Insulin stimulates the kinase activity of RAC-PK, a pleckstrin homology domain containing ser/thr kinase.

Abstract
In the present study, insulin is shown to rapidly stimulate by 8‐ to 12‐fold the enzymatic activity of RAC‐PK alpha, a pleckstrin homology domain containing ser/thr kinase. In contrast, activation of protein kinase C by phorbol esters had almost no effect on the enzymatic activity of RAC‐PK alpha. Insulin activation was accompanied by a shift in molecular weight of the RAC‐PK alpha protein, and the activated kinase was deactivated by treatment with a phosphatase, indicating that insulin activated the enzyme by stimulating its phosphorylation.
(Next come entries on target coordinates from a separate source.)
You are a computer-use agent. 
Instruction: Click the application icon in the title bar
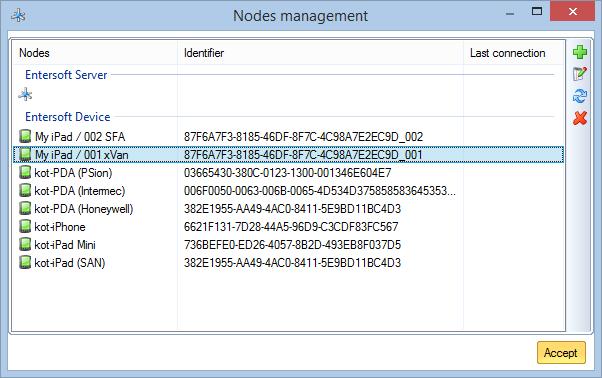click(18, 16)
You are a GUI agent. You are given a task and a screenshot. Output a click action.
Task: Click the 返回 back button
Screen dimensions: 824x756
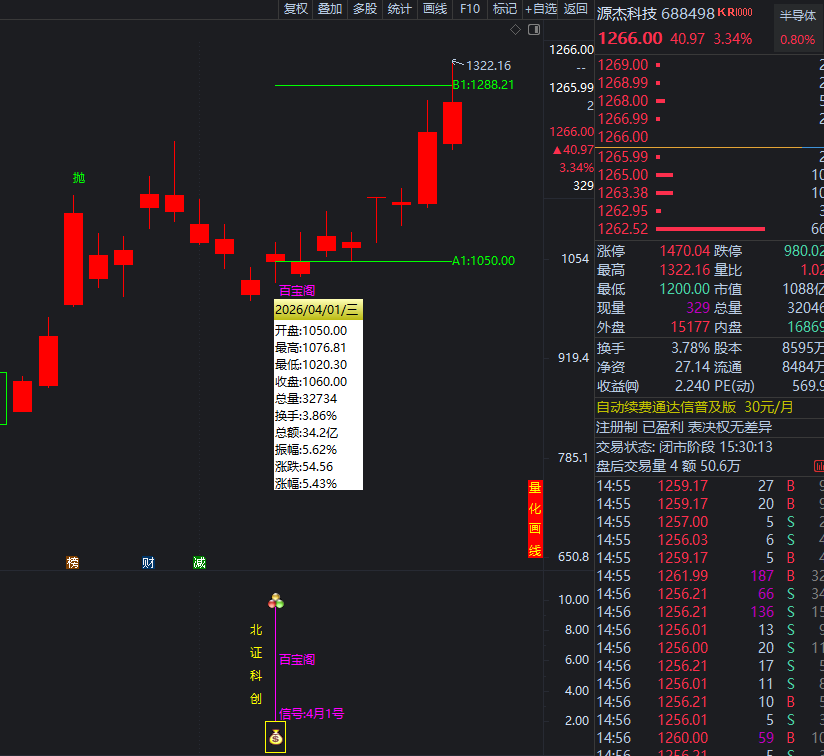click(x=576, y=9)
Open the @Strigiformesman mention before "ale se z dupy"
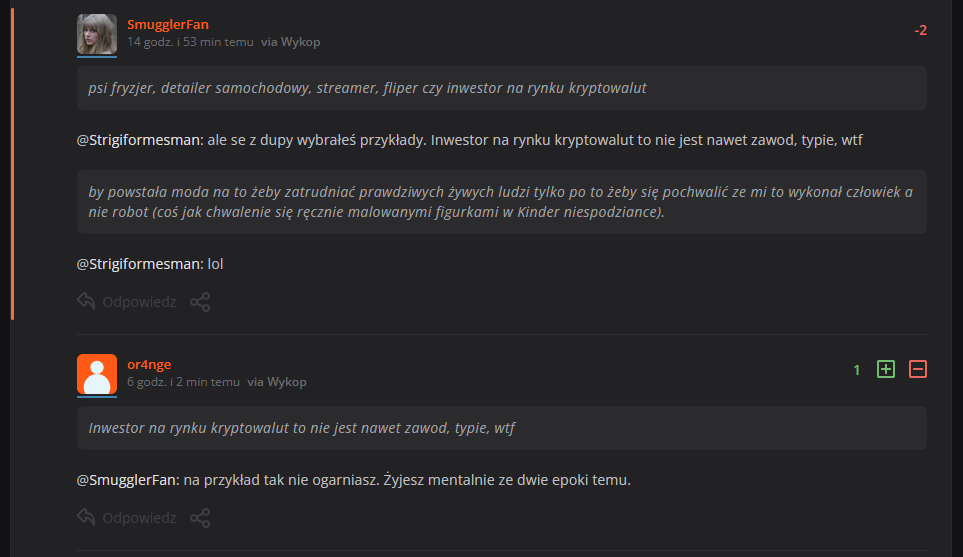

This insulin‐induced shift in RAC‐PK was also observed in primary rat epididymal adipocytes, as well as in a muscle cell line called C2C12 cells. The insulin‐stimulated increase in RAC‐PK alpha activity was inhibited by wortmannin (an inhibitor of phosphatidylinositol 3‐kinase) in a dose‐dependent manner with a half‐maximal inhibition of 10 nM, but not by 20 ng/ml of rapamycin. Activation of RAC‐PK alpha activity was also observed in a variant RAC lacking the pleckstrin homology domain. These results indicate that RAC‐PK alpha activity can be regulated by the insulin receptor. RAC‐PK alpha may therefore play a general role in intracellular signaling mediated by receptor tyrosine kinases.